Let's start with total federal outlays on a fiscal year basis. For perspective, the chart below compares a simple one-year percentage change with its annualized (geometric) two- and three-year counterparts. The recent surge in growth rates is due to fiscal year 2009, but there's been a sharp slowdown in the pace of federal spending in the two subsequent years. The future is unclear on this front, but the past is crystal.
As you can see, the latest growth rates for FY2011 don't look radically out of line with recent history. True, it's debatable if we can even afford historically moderate rates any longer. Meanwhile, the annualized three-year rate of 6.5% is near its average pace since the mid-1970s. That's higher than what we saw in the second half of the late-1990s, but one can counter that a 6.5% rate is roughly in line with the trend in the decade before the Great Recession hit. The debate about whether it's too high is a separate question, of course, but if history's a guide it's hard to argue there's been a dramatic surge in the rate of growth. That may not mean much with mounting deficits, but for simplicity let's stick with spending rates. One budgetary challenge at a time, please.
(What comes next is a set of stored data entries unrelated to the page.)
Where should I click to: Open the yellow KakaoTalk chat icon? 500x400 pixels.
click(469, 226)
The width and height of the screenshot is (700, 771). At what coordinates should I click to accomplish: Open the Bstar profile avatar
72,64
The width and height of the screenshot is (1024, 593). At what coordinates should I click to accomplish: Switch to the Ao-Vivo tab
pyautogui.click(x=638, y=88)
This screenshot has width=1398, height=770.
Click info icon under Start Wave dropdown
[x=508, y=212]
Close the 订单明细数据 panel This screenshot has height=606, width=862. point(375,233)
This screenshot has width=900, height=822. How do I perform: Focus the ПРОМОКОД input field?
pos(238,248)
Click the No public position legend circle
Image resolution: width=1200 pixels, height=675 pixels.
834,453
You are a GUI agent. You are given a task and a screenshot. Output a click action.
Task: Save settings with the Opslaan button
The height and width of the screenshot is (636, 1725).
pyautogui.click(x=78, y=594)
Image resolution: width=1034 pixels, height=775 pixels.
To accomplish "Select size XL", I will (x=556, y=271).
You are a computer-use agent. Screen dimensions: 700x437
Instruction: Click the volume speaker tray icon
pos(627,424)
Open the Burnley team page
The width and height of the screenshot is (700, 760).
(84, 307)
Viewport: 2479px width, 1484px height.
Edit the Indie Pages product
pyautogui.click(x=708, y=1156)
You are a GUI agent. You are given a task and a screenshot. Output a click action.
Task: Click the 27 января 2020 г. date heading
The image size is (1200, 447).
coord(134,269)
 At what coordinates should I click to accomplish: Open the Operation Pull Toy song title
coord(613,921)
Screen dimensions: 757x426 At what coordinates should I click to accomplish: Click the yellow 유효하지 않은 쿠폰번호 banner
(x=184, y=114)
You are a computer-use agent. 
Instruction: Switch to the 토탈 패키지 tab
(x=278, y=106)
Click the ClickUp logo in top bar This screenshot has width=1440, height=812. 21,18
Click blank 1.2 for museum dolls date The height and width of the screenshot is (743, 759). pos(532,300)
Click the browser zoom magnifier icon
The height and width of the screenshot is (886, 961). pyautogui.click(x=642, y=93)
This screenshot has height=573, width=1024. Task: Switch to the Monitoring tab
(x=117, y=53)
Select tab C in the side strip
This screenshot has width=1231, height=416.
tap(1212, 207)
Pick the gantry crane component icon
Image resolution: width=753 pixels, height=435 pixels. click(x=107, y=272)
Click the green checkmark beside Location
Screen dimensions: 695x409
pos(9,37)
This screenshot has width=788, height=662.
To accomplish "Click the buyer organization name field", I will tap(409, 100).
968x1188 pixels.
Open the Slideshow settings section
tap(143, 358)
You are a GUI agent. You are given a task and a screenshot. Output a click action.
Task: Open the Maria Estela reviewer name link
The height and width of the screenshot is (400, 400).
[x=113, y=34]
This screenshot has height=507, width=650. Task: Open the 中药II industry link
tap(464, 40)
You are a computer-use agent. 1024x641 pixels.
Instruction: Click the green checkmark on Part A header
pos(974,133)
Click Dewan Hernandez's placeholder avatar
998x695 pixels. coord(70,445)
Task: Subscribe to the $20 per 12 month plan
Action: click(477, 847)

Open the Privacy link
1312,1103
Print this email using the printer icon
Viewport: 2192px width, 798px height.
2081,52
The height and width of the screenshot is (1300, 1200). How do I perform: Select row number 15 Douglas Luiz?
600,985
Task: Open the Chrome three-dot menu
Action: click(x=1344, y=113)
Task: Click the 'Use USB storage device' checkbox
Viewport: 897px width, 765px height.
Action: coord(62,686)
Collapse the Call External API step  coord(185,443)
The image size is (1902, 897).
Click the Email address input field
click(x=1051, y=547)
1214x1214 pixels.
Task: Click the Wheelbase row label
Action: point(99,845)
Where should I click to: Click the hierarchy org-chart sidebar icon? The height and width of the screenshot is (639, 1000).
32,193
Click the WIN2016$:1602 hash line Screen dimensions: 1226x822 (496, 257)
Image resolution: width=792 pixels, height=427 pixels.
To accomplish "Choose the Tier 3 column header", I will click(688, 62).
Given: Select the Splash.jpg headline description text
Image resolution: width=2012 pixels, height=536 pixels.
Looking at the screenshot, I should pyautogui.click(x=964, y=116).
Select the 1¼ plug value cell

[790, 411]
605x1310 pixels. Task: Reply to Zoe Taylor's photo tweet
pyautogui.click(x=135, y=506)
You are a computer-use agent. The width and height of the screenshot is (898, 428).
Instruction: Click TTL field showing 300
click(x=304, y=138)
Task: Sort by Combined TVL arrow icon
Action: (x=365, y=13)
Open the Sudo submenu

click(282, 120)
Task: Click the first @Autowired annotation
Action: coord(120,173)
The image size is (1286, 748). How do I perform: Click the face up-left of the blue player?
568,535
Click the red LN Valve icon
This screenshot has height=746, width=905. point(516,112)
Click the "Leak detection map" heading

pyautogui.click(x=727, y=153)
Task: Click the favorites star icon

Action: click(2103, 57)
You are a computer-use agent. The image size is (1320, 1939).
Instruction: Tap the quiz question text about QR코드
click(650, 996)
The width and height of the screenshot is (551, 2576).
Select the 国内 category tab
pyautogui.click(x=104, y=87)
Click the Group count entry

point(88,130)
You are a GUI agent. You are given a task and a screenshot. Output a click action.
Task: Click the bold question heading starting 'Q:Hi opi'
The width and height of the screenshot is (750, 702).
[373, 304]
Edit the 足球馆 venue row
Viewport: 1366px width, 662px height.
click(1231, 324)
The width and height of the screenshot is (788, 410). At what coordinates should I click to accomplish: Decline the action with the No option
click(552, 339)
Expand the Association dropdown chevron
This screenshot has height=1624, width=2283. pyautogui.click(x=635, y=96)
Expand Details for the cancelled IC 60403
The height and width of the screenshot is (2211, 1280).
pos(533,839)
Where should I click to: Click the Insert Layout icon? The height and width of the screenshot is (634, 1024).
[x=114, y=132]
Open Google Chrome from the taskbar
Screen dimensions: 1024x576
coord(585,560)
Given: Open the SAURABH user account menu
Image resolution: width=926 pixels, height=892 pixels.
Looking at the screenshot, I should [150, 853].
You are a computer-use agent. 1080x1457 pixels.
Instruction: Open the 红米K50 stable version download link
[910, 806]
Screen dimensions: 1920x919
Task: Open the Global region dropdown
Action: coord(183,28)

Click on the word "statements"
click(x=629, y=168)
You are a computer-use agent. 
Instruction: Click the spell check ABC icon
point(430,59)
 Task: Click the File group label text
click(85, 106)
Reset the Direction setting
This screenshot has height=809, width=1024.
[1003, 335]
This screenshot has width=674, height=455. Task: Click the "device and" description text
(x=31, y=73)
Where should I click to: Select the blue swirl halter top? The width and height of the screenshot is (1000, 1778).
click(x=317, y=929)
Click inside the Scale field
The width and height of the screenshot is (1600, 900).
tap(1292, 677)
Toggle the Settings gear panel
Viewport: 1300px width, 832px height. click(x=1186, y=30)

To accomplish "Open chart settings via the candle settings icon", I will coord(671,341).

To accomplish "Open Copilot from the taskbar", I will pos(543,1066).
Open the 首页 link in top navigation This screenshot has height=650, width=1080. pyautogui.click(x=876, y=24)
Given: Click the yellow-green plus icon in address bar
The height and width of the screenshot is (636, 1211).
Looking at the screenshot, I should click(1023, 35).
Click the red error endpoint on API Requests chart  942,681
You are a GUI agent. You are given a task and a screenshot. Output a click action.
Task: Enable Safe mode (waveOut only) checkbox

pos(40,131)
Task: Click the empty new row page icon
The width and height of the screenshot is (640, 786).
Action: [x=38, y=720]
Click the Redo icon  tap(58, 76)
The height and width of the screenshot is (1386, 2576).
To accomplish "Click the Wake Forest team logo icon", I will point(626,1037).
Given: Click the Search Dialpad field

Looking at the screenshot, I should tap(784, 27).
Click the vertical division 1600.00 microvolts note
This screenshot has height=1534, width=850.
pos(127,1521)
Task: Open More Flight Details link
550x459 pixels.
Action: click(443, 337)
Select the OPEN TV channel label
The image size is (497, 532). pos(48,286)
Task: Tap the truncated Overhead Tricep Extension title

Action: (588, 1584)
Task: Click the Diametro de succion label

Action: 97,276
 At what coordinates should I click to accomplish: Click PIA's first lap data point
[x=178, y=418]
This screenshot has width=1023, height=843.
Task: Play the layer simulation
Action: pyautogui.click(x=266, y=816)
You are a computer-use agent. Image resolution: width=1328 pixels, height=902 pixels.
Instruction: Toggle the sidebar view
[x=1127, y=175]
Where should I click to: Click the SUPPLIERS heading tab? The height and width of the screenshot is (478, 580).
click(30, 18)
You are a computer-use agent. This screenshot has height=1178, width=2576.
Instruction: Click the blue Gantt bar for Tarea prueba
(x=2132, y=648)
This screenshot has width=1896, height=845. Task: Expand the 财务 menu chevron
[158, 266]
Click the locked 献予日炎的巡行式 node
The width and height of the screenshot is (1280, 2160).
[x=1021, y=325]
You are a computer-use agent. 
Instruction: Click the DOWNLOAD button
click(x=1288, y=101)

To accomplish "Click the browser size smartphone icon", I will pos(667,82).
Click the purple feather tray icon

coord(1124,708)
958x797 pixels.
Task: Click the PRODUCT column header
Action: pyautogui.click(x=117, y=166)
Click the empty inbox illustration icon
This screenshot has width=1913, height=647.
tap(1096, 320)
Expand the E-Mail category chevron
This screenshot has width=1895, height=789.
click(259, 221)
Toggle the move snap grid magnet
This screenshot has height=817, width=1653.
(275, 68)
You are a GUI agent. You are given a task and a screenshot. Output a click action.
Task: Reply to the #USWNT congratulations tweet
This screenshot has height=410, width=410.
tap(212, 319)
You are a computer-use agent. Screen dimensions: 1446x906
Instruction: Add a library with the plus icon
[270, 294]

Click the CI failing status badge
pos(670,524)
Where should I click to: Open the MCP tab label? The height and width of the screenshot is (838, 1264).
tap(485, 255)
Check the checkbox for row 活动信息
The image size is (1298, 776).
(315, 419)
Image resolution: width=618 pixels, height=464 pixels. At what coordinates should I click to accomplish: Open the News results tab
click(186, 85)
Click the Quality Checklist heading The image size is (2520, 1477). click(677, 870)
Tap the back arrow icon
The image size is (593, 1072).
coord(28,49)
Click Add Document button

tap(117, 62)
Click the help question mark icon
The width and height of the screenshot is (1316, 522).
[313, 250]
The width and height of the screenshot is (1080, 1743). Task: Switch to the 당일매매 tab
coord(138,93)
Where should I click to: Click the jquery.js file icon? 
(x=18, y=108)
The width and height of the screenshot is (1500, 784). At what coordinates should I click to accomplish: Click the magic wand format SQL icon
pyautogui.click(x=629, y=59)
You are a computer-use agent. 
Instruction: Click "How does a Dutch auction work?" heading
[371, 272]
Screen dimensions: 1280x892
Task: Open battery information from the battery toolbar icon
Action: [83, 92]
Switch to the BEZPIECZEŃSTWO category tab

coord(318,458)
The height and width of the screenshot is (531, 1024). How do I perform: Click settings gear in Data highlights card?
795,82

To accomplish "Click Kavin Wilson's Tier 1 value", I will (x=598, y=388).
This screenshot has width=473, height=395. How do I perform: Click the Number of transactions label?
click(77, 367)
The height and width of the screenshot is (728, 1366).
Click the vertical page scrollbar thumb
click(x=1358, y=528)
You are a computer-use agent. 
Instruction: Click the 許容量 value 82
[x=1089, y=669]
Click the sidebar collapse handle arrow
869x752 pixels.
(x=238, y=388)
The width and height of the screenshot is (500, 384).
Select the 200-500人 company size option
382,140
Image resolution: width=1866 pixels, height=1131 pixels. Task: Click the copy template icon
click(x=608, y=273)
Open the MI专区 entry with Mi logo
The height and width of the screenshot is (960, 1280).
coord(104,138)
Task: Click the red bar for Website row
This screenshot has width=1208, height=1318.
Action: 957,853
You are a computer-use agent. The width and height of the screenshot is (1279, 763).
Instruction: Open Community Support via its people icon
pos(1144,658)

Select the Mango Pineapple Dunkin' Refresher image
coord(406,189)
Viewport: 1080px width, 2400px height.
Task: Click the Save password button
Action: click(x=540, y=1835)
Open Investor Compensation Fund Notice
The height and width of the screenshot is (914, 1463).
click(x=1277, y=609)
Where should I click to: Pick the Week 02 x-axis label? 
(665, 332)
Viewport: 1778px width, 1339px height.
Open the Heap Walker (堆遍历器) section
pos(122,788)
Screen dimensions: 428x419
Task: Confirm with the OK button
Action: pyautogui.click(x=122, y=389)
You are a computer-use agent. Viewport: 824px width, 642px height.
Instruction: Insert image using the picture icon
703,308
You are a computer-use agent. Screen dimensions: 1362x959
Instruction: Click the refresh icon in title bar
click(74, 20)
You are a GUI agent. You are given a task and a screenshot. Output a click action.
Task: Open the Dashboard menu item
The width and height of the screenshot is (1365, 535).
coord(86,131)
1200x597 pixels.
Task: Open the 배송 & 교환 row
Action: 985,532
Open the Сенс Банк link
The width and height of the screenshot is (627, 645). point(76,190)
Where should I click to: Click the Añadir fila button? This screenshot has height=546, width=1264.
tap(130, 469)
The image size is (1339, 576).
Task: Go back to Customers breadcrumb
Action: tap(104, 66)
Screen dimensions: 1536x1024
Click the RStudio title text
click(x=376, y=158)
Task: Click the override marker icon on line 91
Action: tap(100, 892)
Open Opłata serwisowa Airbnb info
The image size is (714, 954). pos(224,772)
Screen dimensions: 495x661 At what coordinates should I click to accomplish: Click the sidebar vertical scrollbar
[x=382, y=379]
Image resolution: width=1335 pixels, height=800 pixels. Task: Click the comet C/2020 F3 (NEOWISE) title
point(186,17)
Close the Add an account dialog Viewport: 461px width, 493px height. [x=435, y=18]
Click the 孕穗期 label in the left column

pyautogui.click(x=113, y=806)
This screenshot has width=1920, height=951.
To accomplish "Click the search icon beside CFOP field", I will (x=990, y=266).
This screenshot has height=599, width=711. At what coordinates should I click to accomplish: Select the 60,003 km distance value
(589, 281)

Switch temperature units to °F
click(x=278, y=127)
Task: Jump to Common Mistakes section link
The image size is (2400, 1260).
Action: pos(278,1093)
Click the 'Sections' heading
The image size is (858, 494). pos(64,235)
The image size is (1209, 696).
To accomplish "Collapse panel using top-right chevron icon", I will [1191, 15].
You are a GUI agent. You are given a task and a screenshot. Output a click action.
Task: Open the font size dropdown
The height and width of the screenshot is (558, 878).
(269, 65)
Another relevant point: Most federal outlays fall under the heading of mandatory spending, which includes the entitlement programs, such as Social Security and Medicare. Because mandatory spending is to a degree an automated process, it's reasonable to review the trend in so-called discretionary spending in isolation. These are the programs that receive regular up or down votes. It's interesting to note that discretionary spending rates have dropped in FY2011.